The plain reporter (-r plain) is the recommended mode for agent consumption. It produces deterministic, colorless output (no ANSI escapes when stderr is not a tty), one line per file, with failure blocks that include At: <path>:<line> pointers an agent can open directly, and a final tally. Because the format is stable across runs, it can be pasted directly into a model's context window.

scrutin -r plain                       # full run, deterministic output
scrutin -r plain --set run.max_fail=1  # stop after the first failing file
scrutin -r list                        # enumerate test files without running them
scrutin -r junit:report.xml            # run + structured sidecar for programmatic parsing

The process exit code is the source of truth: 0 when every file passes, non-zero when any file fails. Agents should trust the exit code and not try to parse counts from plain text. For structured counts and per-test metadata, use -r junit:report.xml.

Agent Skill

An agent "skill" is a markdown that guides an agent when using certain tools, or when accomplishing certain tasks. The canonical agent skill for Scrutin ships inside the binary.

scrutin init skill
Writes ~/.claude/skills/scrutin/SKILL.md. Claude Code picks it up on next launch.

scrutin init skill ./my-skills
Writes ./my-skills/SKILL.md. Useful for project-local skills (.claude/skills/scrutin/) or for editors that look elsewhere.

scrutin init skill -
Prints the raw Markdown. Pipe into pbcopy, redirect to an arbitrary path, or embed in a larger prompt.

Add --force to overwrite an existing SKILL.md.

Claude Code

Once ~/.claude/skills/scrutin/SKILL.md is in place, Claude Code activates the skill automatically whenever a user message mentions tests, linting, watch mode, or refers to a project that contains .scrutin/ or a Scrutin-relevant marker file. No per-project setup is required.
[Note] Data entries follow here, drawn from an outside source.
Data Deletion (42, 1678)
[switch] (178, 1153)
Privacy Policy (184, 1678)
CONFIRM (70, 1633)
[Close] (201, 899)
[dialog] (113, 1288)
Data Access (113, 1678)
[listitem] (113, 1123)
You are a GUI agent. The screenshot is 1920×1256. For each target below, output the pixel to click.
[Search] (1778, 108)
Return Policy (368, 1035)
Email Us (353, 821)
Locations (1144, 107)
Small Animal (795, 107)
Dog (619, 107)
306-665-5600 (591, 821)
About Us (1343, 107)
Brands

For project-wide activation (e.g. a team repo where every collaborator should get the skill), commit the file at .claude/skills/scrutin/SKILL.md in the project root:

scrutin init skill .claude/skills/scrutin/
git add .claude/skills/scrutin/SKILL.md
git commit -m "add scrutin Agent Skill"

Claude Code loads both user-level and project-level skills; the project-local one travels with the repo.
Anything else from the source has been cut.